WORK INSTRUCTION. Wherever "Copy" turns up in a line of the entries below, that line counts. Say how many such lines there are, with no other words.

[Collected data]
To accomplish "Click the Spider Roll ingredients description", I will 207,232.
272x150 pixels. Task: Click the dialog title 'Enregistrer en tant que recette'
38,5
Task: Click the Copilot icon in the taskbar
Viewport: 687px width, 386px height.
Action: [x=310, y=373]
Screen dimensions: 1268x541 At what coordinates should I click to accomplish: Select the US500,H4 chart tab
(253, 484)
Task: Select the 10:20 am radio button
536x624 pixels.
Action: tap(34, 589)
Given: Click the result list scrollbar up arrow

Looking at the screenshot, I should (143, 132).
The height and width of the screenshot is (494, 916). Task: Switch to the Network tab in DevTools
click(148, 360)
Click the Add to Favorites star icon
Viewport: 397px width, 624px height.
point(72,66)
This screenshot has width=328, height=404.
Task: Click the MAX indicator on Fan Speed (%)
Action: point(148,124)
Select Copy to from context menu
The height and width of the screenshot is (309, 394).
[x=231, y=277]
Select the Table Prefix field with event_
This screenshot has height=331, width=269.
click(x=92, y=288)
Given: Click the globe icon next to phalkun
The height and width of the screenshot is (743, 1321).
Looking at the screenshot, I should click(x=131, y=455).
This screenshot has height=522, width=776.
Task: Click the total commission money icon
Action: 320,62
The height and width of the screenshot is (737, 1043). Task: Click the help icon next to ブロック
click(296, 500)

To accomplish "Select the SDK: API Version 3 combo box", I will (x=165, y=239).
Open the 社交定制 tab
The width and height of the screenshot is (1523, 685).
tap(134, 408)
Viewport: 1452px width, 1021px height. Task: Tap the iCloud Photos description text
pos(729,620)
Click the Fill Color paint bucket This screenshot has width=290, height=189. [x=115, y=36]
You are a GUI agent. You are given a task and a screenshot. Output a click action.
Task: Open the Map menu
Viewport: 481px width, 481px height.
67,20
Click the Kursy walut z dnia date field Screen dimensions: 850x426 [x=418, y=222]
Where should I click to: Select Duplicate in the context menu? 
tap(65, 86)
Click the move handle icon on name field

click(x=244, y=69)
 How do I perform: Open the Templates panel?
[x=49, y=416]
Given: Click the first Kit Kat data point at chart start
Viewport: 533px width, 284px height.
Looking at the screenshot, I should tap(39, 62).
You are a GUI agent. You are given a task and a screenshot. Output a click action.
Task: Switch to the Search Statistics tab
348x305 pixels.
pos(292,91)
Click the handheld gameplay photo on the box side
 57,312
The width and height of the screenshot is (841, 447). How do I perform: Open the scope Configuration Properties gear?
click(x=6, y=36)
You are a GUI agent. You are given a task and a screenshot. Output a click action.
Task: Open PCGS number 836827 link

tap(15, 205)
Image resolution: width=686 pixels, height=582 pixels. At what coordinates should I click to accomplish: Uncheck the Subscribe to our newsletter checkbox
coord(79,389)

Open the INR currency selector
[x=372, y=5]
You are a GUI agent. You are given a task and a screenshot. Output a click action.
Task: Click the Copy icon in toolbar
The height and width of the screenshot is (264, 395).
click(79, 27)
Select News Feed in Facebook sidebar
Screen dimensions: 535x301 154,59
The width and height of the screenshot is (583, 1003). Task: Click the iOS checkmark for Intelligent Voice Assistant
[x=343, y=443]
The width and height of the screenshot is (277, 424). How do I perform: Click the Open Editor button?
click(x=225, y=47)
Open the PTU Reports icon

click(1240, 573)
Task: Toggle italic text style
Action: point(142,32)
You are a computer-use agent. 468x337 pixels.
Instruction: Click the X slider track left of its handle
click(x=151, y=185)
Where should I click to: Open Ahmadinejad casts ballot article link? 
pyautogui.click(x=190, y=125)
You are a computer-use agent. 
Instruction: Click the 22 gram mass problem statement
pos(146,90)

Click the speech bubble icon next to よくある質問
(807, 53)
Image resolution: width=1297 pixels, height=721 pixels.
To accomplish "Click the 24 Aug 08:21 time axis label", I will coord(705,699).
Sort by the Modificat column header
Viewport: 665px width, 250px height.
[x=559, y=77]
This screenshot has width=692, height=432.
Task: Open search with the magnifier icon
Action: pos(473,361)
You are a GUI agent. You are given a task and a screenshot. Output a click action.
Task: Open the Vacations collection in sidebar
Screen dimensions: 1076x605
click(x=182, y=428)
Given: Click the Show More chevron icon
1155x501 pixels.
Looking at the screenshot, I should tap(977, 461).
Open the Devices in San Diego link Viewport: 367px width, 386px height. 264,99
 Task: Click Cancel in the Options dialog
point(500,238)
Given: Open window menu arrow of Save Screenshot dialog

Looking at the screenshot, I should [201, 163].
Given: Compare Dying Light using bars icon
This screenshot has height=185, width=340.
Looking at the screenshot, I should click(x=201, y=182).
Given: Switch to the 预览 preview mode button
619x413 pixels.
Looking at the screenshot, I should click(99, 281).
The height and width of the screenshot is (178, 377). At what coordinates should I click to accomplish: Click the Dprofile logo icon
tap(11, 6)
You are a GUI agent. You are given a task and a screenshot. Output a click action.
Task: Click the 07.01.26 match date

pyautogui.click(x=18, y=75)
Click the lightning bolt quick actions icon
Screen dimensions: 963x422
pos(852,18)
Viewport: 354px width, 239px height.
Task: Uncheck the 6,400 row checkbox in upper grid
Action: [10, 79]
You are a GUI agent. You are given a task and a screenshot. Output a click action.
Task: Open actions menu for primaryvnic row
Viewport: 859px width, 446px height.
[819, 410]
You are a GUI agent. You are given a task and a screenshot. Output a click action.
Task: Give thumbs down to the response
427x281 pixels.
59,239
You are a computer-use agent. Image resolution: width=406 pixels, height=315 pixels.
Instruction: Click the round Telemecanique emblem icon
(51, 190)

COMPLETED TASK. 2